> **Text passage**:

+++

In adults, the bone equivalent of rickets is called osteomalacia, where bones soften and ache. This is distinct from osteoporosis, which makes bones brittle and porous. Prolonged vitamin D deficiency can contribute to both.

Who Is Most Likely to Be Low

Certain groups face a much higher risk of deficiency because of how vitamin D is made, absorbed, or processed in the body:

  • People with darker skin: Higher melanin levels reduce the skin’s ability to produce vitamin D from sunlight.
  • Older adults: Aging skin produces vitamin D less efficiently, and aging kidneys are less able to convert it to its active form.
  • People with obesity: Body fat binds to vitamin D and prevents it from circulating in the blood, effectively trapping it.
  • People with digestive conditions: Crohn’s disease, ulcerative colitis, and celiac disease can all impair nutrient absorption in the gut.
  • People who have had gastric bypass surgery: The procedure bypasses the section of the small intestine where vitamin D is absorbed.
  • People with chronic kidney or liver disease: Both organs play a role in activating vitamin D, so disease in either one can leave you functionally deficient even if your intake seems adequate.

+++

> **The task**:
Continue the text on vitamin D deficiency from its last line. The listing that comes next has no connection to the text on vitamin D deficiency.

> **Data provided**:

+++

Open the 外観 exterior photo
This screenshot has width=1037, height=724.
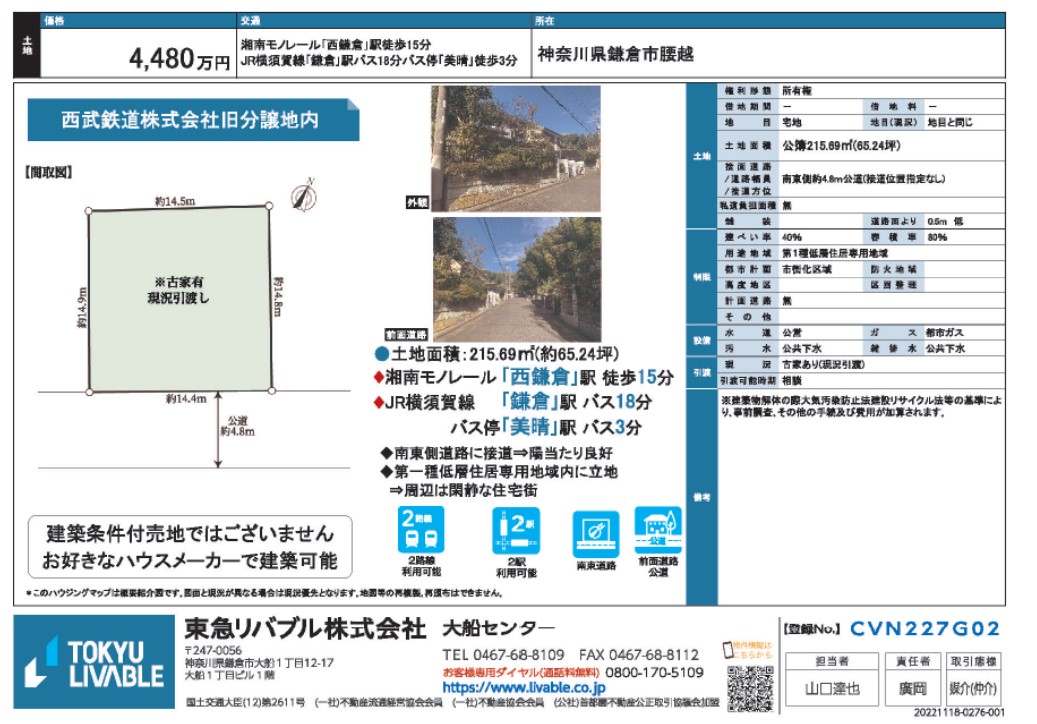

+++

> **Output of the task**:
  • Breastfed infants: Breast milk contains very little vitamin D, which is why supplements are recommended for nursing babies.
  • People taking certain medications: Some cholesterol drugs, anti-seizure medications, steroids, and weight-loss drugs interfere with vitamin D metabolism.

Geography matters too. If you live at a northern latitude, spend most of your time indoors, or consistently wear sunscreen (which blocks the UV rays needed for production), your skin may produce very little vitamin D for months at a time.

What Happens If It Stays Low

Short-term, low vitamin D may only cause fatigue or vague aches. But when levels remain low for months or years, the consequences become more serious. The most direct risk is to your bones. Without adequate calcium absorption, bone density gradually declines, raising your risk of fractures, particularly in the hip, spine, and wrist. In older adults, this combination of weak bones and muscle weakness also increases the risk of falls.

There is also growing evidence linking chronic low vitamin D to other health concerns. Adults with prediabetes who supplement with vitamin D may reduce their risk of progressing to type 2 diabetes. In pregnant women, low vitamin D has been associated with higher rates of preeclampsia, preterm birth, and low birth weight. In children, adequate vitamin D levels appear to lower the frequency of respiratory tract infections.

How Low Vitamin D Is Corrected

Treatment depends on how low your levels are and what’s causing the deficiency. For people with confirmed deficiency, a common approach is a high-dose prescription of 50,000 IU taken once a week for eight weeks, followed by a maintenance dose. Some clinicians recommend a daily dose of around 6,000 IU as an alternative during the correction phase. People with obesity or absorption problems often need two to three times the standard dose to reach adequate levels.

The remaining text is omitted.